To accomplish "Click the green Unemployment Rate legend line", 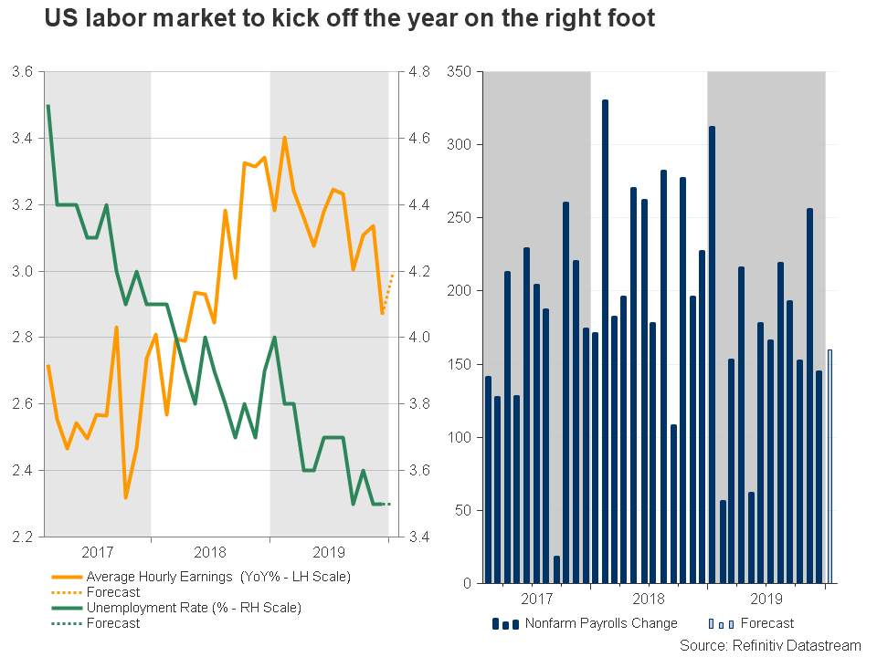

==

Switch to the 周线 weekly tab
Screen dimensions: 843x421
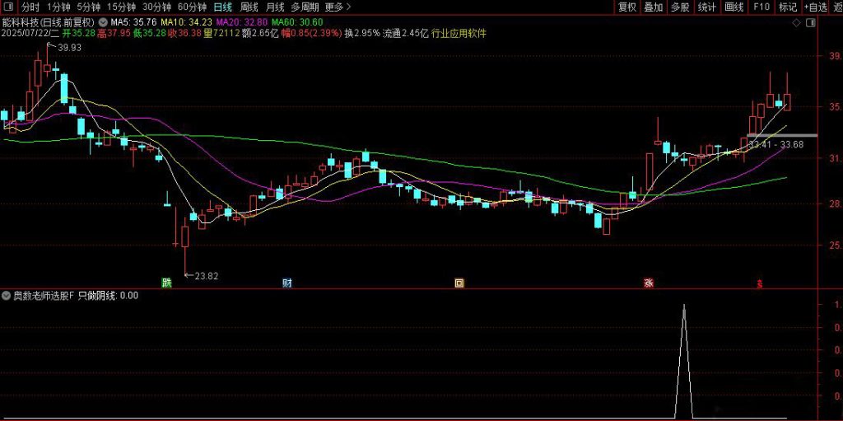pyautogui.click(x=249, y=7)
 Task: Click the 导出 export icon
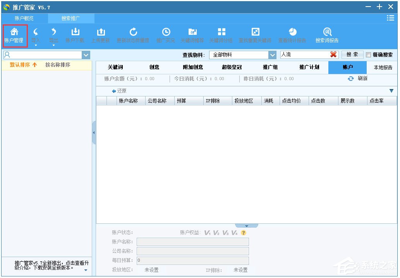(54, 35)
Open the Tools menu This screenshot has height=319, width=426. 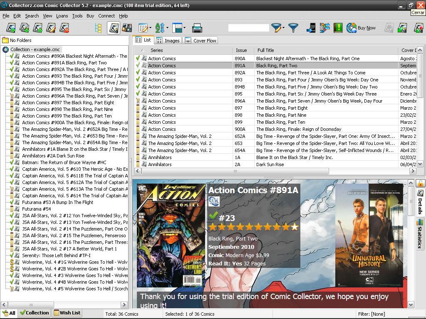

* BRIEF:
In the listing above, find the line containing "Task: Click the 导出 export icon" and the line containing "Open the Tools", then print exactly those two lines and every line between them, minus the pictures.

* ANSWER BOX:
 Task: Click the 导出 export icon
(54, 35)
Open the Tools menu This screenshot has height=319, width=426. 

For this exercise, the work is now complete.